Debt will steal your effectiveness only if you allow it. Instead, choose intentionality. You can knock out your debt and pursue ministry at the same time.
"I know how to be brought low, and I know how to abound. In any and every circumstance, I have learned the secret of facing plenty and hunger, abundance and need. I can do all things through him who strengthens me." - Philippians 4:12-13 (ESV)
In Luke 12:13-21, Jesus tells the story of a foolish rich man. In the story, the man gains significant material wealth and finds that his barns can no longer hold everything.
Tear down the barns and build bigger ones.
He relaxes and rejoices that he will have no worries for years to come.
Oh, and he dies. God even says, "You fool! Tonight you die!" (paraphrased).
So, why did God call this guy a fool? It wasn't because he had wealth. It was because his hope was in his riches and not in God.
You may be thinking, "But I'm not rich! What does this have to do with me?"
You may not be rich. However, a lack of earthly wealth does not mean you haven't misplaced your hope. In other words, you might look at your debt and start to feel an inkling of hopelessness. If that's the case, you've placed your hope in your finances.
We place our hope in something much bigger than money. Money cannot give you true life and hope. Nor can it fill that empty void in your life. Only Christ can offer you true life and true hope.
Christ has given us immeasurable hope in him. He gives eternal life to all who believe in him. And nothing, not even debt, can separate us from him.
“For I am sure that neither death nor life, nor angels nor rulers, nor things present nor things to come, nor powers, nor height nor depth, nor anything else in all creation, will be able to separate us from the love of God in Christ Jesus our Lord.” - Romans 8:38-39 (ESV)
You messed up again. How? You took out another loan. You maxed out another credit card. You've tried time and time again to stop. But you can't. Then you begin to wonder, could God still love me?
I have good news for you. You are not the only person in the whole wide world to mess up. In fact, the world is full of messed-up people. I'll even take it a little further. The church is full of imperfect people who mess up daily.
But did you know that's one of the most beautiful parts of being a Christian? Let me share a verse with you:
"But God shows his love for us in that while we were still sinners, Christ died for us." - Romans 5:8 (ESV)
Yes, even while we were still sinners, Christ died for us. And you know what else? This had nothing to do with our goodness or our potential for greatness. Here's another one:
"For by grace you have been saved through faith. And this is not your own doing; it is the gift of God, not a result of works, so that no one may boast." - Ephesians 2:8-9 (ESV)
God saved us by his grace. Grace means he gave us something we didn't deserve. Ultimately, we don't deserve God's love and grace towards us. But he offers it to us anyway. And debt cannot steal God's love from you.
"I have been crucified with Christ. It is no longer I who live, but Christ who lives in me. And the life I now live in the flesh I live by faith in the Son of God, who loved me and gave himself for me." - Galatians 2:20 (ESV)

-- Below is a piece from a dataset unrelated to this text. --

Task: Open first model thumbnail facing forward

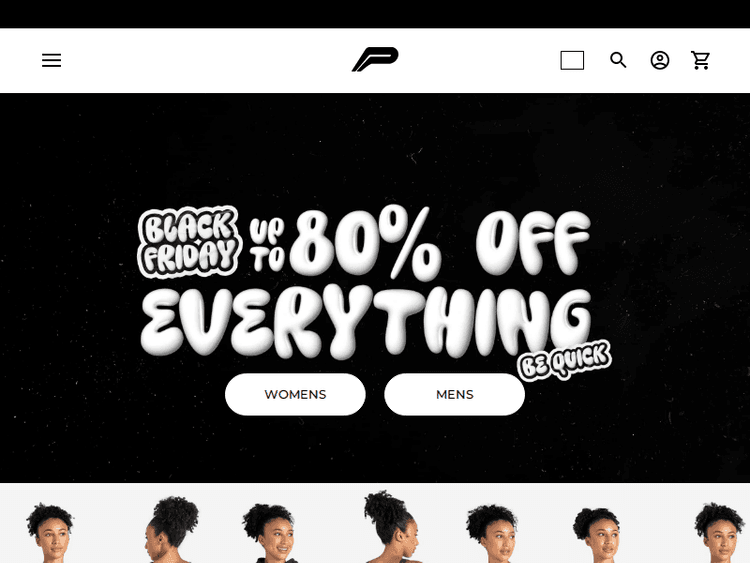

True, there are things debt can steal from you. If you let it.
But I also want to let you know that debt doesn't have to steal your hope. As Christians, our hope is not in the here and now. On the contrary, our ultimate hope is in what Christ did for us and in eternity to come.
However, God gives us resources to manage. The Bible calls this stewardship. Let's learn how to manage his resources well.